Islamofobia ? It can't be bigger than that.
Cara Ana,
Quanto à sua crítica das responsabilidades de uma certa esquerda no triunfo esterilizante do relativismo, e do modo como esse triunfo ideológico e cultural nos impede, hoje, de ter uma estratégia para fazer face aos fundamentalismos identitários, inteiramente de acordo. Na minha página do FB escrevi algumas "diatribes" contra aquilo que designo, maldosamente, como a "esquerda tonta" e o que ela tem vindo a sustentar a propósito do assassinato dos redactores do "Charlie Hebdo". Mas este seu comentário suscita-me algumas observações. Primeiro, a opressão das mulheres é um problema das "sociedades islâmicas" ou de alguns países cujo organização estatal e societal se reclama, ideologicamente, do Islão? Por outras palavras: é um problema "islâmico" ou é um problema de determinados países? É um problema da Arábia Saudita ou é também um problema da Turquia e da Indonésia, países onde as mulheres gozam de direitos idênticos aos dos homens, nomeadamente ao nível da representação política? Em segundo lugar, algumas cabeças invocaram - sem necessariamente o inscreverem no centro do debate - o tema da islamofobia a propósito do ataque ao "Charlie" porque sabem muito bem o género de derivas que dominam, hoje, boa parte das populações europeias e dos "fazedores de opinião". Em meu entender, a invocação do tema faz sentido e não é só por causa dos milhões de imigrantes muçulmanos. É porque o triunfo da estigmatização global dessas "comunidades" irá subverter por completo a substância do Estado democrático e do Estado de direito. A "islamofobia" não se vai virar apenas contra os muçulmanos: vai-se virar contra todos nós. Finalmente, os muçulmanos de Barbés podem perfeitamente proteger-se? Sim, enquanto durar o tal Estado de direito. Não, se a LePenização for o rosto futuro da Europa.

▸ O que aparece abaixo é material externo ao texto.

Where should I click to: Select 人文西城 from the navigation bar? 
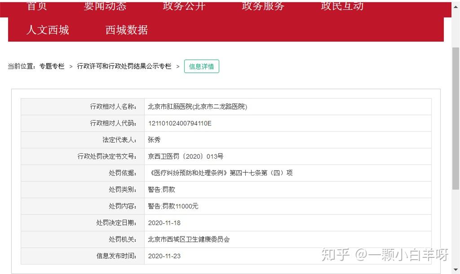(x=48, y=30)
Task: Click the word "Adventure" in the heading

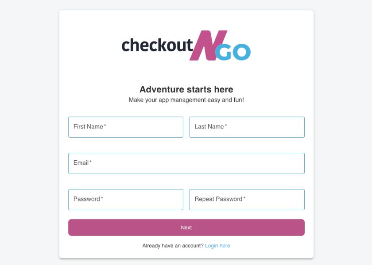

Caro Mário, só agora vi o seu comentário.
Duas coisas.
1. Os direitos das mulheres. Acha sinceramente que na Turquia e na Indonésia as mulheres exercem os mesmos direitos que em Portugal ou em Inglaterra? Acha que o facto de as mulheres serem tratadas abaixo dos camelos em N países muçulmanos não tem nada que ver com o Islão? É que da mesma maneira que as mulheres se emanciparam nos países cristãos contra os valores os valores retrógrados do cristianismo nessa matéria, o mesmo terão de fazer as mulheres nos países islâmicos. E isto parece-me uma evidência.
2. Se os muçulmanos de Barbès se podem defender porque vivem num Estado de Direito, onde é que está o perigo real da islamofobia? Isso é como que inverter o ónus da prova. Ou falamos de islamofobia por antecipação, embora o perigo real hoje seja o islamofascismo?